Work required: Each entry is to be transcribed exactly, with nothing added or dropped.

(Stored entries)
· · · ·

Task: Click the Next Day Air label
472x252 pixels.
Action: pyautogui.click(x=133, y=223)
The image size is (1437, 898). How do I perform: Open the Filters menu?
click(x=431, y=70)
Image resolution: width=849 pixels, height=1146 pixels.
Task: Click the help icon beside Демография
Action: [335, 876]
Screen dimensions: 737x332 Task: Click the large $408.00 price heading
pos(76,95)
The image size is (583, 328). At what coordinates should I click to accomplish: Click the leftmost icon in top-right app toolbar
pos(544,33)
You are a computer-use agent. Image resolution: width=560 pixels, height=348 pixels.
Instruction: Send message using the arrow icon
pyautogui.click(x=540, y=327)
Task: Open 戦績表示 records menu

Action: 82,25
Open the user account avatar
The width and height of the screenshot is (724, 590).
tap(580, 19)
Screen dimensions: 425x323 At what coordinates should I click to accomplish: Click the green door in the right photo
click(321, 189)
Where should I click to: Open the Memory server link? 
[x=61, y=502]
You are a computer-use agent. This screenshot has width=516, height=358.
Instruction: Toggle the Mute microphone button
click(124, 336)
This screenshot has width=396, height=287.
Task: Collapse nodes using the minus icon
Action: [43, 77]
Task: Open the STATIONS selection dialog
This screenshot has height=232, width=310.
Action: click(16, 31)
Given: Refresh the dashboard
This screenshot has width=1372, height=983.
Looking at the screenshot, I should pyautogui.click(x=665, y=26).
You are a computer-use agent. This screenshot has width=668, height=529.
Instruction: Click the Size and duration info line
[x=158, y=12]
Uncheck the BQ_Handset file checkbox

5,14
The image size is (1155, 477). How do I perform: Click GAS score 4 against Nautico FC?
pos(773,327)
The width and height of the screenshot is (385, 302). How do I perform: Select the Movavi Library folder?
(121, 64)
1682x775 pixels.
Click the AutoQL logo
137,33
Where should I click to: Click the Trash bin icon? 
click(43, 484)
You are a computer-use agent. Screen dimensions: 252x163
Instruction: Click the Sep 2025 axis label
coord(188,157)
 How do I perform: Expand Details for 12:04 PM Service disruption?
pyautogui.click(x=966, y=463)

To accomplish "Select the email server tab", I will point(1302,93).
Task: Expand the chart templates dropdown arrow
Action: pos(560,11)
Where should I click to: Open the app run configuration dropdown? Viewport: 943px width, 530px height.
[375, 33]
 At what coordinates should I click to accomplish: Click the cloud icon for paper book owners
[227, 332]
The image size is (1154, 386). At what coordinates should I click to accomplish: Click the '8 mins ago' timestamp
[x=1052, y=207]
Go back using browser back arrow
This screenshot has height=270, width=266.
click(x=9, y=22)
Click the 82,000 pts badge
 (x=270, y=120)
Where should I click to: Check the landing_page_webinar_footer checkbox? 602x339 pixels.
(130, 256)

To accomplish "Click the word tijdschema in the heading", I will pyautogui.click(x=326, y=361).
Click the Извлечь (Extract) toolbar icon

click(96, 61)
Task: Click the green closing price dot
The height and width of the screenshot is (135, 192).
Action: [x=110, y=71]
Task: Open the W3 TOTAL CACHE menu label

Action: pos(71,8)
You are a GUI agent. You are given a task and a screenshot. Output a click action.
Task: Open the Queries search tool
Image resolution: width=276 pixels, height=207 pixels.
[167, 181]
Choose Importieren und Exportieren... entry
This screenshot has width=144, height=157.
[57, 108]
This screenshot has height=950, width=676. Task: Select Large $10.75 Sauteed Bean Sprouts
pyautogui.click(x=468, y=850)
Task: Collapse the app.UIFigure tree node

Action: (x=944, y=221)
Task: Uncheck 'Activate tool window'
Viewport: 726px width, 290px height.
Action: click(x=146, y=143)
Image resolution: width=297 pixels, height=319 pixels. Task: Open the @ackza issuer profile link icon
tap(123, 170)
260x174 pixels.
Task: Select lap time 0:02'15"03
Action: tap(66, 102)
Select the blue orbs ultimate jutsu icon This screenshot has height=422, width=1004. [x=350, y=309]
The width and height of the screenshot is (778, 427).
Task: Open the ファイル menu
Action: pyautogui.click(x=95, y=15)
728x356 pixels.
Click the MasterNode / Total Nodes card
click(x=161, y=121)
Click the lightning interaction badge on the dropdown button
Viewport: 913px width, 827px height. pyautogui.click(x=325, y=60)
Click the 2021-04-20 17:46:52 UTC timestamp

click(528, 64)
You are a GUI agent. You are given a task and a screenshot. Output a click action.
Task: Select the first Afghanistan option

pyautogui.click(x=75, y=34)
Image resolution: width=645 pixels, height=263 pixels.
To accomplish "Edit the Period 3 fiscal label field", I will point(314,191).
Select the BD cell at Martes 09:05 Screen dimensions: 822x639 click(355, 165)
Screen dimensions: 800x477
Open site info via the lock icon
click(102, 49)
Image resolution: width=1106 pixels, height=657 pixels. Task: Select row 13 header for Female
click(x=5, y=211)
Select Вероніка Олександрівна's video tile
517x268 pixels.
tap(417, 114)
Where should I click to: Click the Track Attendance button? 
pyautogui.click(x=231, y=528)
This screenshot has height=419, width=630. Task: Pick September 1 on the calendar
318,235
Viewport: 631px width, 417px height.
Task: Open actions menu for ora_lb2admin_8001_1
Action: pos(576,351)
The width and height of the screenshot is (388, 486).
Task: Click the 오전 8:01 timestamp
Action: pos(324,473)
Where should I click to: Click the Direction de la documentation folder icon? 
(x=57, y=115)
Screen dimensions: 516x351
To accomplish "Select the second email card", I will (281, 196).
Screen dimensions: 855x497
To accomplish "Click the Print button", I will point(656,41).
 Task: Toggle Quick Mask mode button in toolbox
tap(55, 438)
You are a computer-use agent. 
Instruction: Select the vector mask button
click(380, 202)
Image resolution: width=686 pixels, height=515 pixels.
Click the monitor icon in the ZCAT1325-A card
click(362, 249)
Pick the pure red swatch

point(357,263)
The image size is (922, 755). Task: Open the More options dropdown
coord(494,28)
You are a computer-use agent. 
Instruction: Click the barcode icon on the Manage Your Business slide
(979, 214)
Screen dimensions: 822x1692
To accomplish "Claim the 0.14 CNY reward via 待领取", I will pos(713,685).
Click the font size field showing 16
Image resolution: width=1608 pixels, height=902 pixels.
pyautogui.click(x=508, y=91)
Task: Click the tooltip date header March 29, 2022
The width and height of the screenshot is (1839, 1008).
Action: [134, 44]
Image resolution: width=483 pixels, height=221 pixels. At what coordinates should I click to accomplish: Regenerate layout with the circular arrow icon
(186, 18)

· · · ·

Written solution:
Task: Click the Next Day Air label
472x252 pixels.
Action: pyautogui.click(x=133, y=223)
The image size is (1437, 898). How do I perform: Open the Filters menu?
click(x=431, y=70)
Image resolution: width=849 pixels, height=1146 pixels.
Task: Click the help icon beside Демография
Action: [335, 876]
Screen dimensions: 737x332 Task: Click the large $408.00 price heading
pos(76,95)
The image size is (583, 328). At what coordinates should I click to accomplish: Click the leftmost icon in top-right app toolbar
pos(544,33)
You are a computer-use agent. Image resolution: width=560 pixels, height=348 pixels.
Instruction: Send message using the arrow icon
pyautogui.click(x=540, y=327)
Task: Open 戦績表示 records menu

Action: 82,25
Open the user account avatar
The width and height of the screenshot is (724, 590).
tap(580, 19)
Screen dimensions: 425x323 At what coordinates should I click to accomplish: Click the green door in the right photo
click(321, 189)
Where should I click to: Open the Memory server link? 
[x=61, y=502]
You are a computer-use agent. This screenshot has width=516, height=358.
Instruction: Toggle the Mute microphone button
click(124, 336)
This screenshot has width=396, height=287.
Task: Collapse nodes using the minus icon
Action: [43, 77]
Task: Open the STATIONS selection dialog
This screenshot has height=232, width=310.
Action: click(16, 31)
Given: Refresh the dashboard
This screenshot has width=1372, height=983.
Looking at the screenshot, I should pyautogui.click(x=665, y=26).
You are a computer-use agent. This screenshot has width=668, height=529.
Instruction: Click the Size and duration info line
[x=158, y=12]
Uncheck the BQ_Handset file checkbox

5,14
The image size is (1155, 477). How do I perform: Click GAS score 4 against Nautico FC?
pos(773,327)
The width and height of the screenshot is (385, 302). How do I perform: Select the Movavi Library folder?
(121, 64)
1682x775 pixels.
Click the AutoQL logo
137,33
Where should I click to: Click the Trash bin icon? 
click(43, 484)
You are a computer-use agent. Screen dimensions: 252x163
Instruction: Click the Sep 2025 axis label
coord(188,157)
 How do I perform: Expand Details for 12:04 PM Service disruption?
pyautogui.click(x=966, y=463)

To accomplish "Select the email server tab", I will point(1302,93).
Task: Expand the chart templates dropdown arrow
Action: pos(560,11)
Where should I click to: Open the app run configuration dropdown? Viewport: 943px width, 530px height.
[375, 33]
 At what coordinates should I click to accomplish: Click the cloud icon for paper book owners
[227, 332]
The image size is (1154, 386). At what coordinates should I click to accomplish: Click the '8 mins ago' timestamp
[x=1052, y=207]
Go back using browser back arrow
This screenshot has height=270, width=266.
click(x=9, y=22)
Click the 82,000 pts badge
 (x=270, y=120)
Where should I click to: Check the landing_page_webinar_footer checkbox? 602x339 pixels.
(130, 256)

To accomplish "Click the word tijdschema in the heading", I will pyautogui.click(x=326, y=361).
Click the Извлечь (Extract) toolbar icon

click(96, 61)
Task: Click the green closing price dot
The height and width of the screenshot is (135, 192).
Action: [x=110, y=71]
Task: Open the W3 TOTAL CACHE menu label

Action: pos(71,8)
You are a GUI agent. You are given a task and a screenshot. Output a click action.
Task: Open the Queries search tool
Image resolution: width=276 pixels, height=207 pixels.
[167, 181]
Choose Importieren und Exportieren... entry
This screenshot has width=144, height=157.
[57, 108]
This screenshot has height=950, width=676. Task: Select Large $10.75 Sauteed Bean Sprouts
pyautogui.click(x=468, y=850)
Task: Collapse the app.UIFigure tree node

Action: (x=944, y=221)
Task: Uncheck 'Activate tool window'
Viewport: 726px width, 290px height.
Action: click(x=146, y=143)
Image resolution: width=297 pixels, height=319 pixels. Task: Open the @ackza issuer profile link icon
tap(123, 170)
260x174 pixels.
Task: Select lap time 0:02'15"03
Action: tap(66, 102)
Select the blue orbs ultimate jutsu icon This screenshot has height=422, width=1004. [x=350, y=309]
The width and height of the screenshot is (778, 427).
Task: Open the ファイル menu
Action: pyautogui.click(x=95, y=15)
728x356 pixels.
Click the MasterNode / Total Nodes card
click(x=161, y=121)
Click the lightning interaction badge on the dropdown button
Viewport: 913px width, 827px height. pyautogui.click(x=325, y=60)
Click the 2021-04-20 17:46:52 UTC timestamp

click(528, 64)
You are a GUI agent. You are given a task and a screenshot. Output a click action.
Task: Select the first Afghanistan option

pyautogui.click(x=75, y=34)
Image resolution: width=645 pixels, height=263 pixels.
To accomplish "Edit the Period 3 fiscal label field", I will point(314,191).
Select the BD cell at Martes 09:05 Screen dimensions: 822x639 click(355, 165)
Screen dimensions: 800x477
Open site info via the lock icon
click(102, 49)
Image resolution: width=1106 pixels, height=657 pixels. Task: Select row 13 header for Female
click(x=5, y=211)
Select Вероніка Олександрівна's video tile
517x268 pixels.
tap(417, 114)
Where should I click to: Click the Track Attendance button? 
pyautogui.click(x=231, y=528)
This screenshot has height=419, width=630. Task: Pick September 1 on the calendar
318,235
Viewport: 631px width, 417px height.
Task: Open actions menu for ora_lb2admin_8001_1
Action: pos(576,351)
The width and height of the screenshot is (388, 486).
Task: Click the 오전 8:01 timestamp
Action: pos(324,473)
Where should I click to: Click the Direction de la documentation folder icon? 
(x=57, y=115)
Screen dimensions: 516x351
To accomplish "Select the second email card", I will (281, 196).
Screen dimensions: 855x497
To accomplish "Click the Print button", I will point(656,41).
 Task: Toggle Quick Mask mode button in toolbox
tap(55, 438)
You are a computer-use agent. 
Instruction: Select the vector mask button
click(380, 202)
Image resolution: width=686 pixels, height=515 pixels.
Click the monitor icon in the ZCAT1325-A card
click(362, 249)
Pick the pure red swatch

point(357,263)
The image size is (922, 755). Task: Open the More options dropdown
coord(494,28)
You are a computer-use agent. 
Instruction: Click the barcode icon on the Manage Your Business slide
(979, 214)
Screen dimensions: 822x1692
To accomplish "Claim the 0.14 CNY reward via 待领取", I will pos(713,685).
Click the font size field showing 16
Image resolution: width=1608 pixels, height=902 pixels.
pyautogui.click(x=508, y=91)
Task: Click the tooltip date header March 29, 2022
The width and height of the screenshot is (1839, 1008).
Action: [134, 44]
Image resolution: width=483 pixels, height=221 pixels. At what coordinates should I click to accomplish: Regenerate layout with the circular arrow icon
(186, 18)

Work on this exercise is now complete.